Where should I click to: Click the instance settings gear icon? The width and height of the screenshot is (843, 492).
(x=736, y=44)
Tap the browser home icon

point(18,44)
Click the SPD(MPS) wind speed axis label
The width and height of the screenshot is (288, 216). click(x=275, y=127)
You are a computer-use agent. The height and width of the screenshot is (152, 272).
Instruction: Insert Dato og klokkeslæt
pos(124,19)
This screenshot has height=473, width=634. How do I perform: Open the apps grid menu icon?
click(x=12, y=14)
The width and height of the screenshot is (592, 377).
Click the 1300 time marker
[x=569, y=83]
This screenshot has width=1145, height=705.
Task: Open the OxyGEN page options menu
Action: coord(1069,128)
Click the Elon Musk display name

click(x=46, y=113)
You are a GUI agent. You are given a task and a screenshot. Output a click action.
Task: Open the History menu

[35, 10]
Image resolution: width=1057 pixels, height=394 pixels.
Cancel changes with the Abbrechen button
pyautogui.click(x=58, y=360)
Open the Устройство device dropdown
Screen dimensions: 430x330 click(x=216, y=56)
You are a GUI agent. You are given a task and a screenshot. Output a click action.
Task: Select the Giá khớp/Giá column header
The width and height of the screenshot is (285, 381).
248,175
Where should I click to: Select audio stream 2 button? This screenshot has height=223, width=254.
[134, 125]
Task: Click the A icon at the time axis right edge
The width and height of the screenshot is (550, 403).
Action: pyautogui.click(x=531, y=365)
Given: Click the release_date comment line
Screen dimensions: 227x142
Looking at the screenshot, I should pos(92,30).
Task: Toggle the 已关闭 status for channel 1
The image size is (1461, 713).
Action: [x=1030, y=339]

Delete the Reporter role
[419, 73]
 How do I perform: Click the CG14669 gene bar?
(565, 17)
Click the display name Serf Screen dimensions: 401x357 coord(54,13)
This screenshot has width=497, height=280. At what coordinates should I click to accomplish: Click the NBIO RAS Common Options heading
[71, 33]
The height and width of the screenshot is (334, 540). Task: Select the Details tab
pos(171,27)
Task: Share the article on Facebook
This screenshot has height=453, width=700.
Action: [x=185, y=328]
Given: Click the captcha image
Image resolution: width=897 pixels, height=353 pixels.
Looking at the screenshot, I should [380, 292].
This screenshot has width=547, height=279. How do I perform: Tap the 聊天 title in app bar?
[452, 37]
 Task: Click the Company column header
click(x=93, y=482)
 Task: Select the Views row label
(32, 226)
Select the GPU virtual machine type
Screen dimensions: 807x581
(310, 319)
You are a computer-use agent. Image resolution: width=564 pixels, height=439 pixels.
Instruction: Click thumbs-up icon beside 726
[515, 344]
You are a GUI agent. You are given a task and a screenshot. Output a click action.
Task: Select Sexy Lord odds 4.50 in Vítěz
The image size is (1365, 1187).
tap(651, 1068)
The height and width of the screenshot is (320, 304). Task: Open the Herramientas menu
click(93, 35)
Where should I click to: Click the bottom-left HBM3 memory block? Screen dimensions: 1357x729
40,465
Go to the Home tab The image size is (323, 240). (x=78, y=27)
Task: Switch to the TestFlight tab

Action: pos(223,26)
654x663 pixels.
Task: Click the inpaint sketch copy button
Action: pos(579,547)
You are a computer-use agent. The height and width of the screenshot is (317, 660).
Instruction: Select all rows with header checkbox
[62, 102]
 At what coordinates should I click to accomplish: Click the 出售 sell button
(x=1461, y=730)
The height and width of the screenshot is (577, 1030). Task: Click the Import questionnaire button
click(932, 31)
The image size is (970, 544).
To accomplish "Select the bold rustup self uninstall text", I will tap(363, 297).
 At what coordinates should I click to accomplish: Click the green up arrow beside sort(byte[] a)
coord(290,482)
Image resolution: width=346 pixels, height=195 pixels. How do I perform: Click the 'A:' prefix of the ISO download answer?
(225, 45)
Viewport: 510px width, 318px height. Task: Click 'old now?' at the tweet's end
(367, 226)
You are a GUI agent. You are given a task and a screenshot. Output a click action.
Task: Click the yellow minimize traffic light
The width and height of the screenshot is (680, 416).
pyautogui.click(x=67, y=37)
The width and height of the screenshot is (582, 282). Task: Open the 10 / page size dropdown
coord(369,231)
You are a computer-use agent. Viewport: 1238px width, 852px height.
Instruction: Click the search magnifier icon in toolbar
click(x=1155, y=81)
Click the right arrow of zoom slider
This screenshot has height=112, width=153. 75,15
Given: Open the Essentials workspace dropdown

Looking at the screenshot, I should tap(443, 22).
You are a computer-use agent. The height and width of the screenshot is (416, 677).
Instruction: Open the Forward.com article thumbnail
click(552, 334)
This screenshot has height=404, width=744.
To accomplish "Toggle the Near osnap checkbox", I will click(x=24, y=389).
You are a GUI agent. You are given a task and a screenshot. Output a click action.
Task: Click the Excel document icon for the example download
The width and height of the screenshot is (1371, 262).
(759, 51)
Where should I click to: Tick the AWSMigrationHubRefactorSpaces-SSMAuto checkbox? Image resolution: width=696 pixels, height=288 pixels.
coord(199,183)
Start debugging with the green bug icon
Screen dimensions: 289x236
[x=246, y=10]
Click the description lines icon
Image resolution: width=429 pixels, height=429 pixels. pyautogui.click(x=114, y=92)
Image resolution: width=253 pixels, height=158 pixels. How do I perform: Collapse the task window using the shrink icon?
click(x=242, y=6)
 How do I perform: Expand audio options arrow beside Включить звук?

==*==

▶ _What is needed_:
Include the first line of the listing, the line with "Task: Click the A", and every line between them, each repeated exactly, and output only those.

▶ _Exercise answer_:
Where should I click to: Click the instance settings gear icon? The width and height of the screenshot is (843, 492).
(x=736, y=44)
Tap the browser home icon

point(18,44)
Click the SPD(MPS) wind speed axis label
The width and height of the screenshot is (288, 216). click(x=275, y=127)
You are a computer-use agent. The height and width of the screenshot is (152, 272).
Instruction: Insert Dato og klokkeslæt
pos(124,19)
This screenshot has height=473, width=634. How do I perform: Open the apps grid menu icon?
click(x=12, y=14)
The width and height of the screenshot is (592, 377).
Click the 1300 time marker
[x=569, y=83]
This screenshot has width=1145, height=705.
Task: Open the OxyGEN page options menu
Action: coord(1069,128)
Click the Elon Musk display name

click(x=46, y=113)
You are a GUI agent. You are given a task and a screenshot. Output a click action.
Task: Open the History menu

[35, 10]
Image resolution: width=1057 pixels, height=394 pixels.
Cancel changes with the Abbrechen button
pyautogui.click(x=58, y=360)
Open the Устройство device dropdown
Screen dimensions: 430x330 click(x=216, y=56)
You are a GUI agent. You are given a task and a screenshot. Output a click action.
Task: Select the Giá khớp/Giá column header
The width and height of the screenshot is (285, 381).
248,175
Where should I click to: Select audio stream 2 button? This screenshot has height=223, width=254.
[134, 125]
Task: Click the A icon at the time axis right edge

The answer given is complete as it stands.